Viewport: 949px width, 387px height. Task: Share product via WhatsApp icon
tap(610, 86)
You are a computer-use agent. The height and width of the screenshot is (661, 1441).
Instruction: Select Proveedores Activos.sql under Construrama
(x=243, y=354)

+ + +

:: YOUR TASK ::
The listing above is to be written out again word for word.

:: EXERCISE ANSWER ::
Viewport: 949px width, 387px height. Task: Share product via WhatsApp icon
tap(610, 86)
You are a computer-use agent. The height and width of the screenshot is (661, 1441).
Instruction: Select Proveedores Activos.sql under Construrama
(x=243, y=354)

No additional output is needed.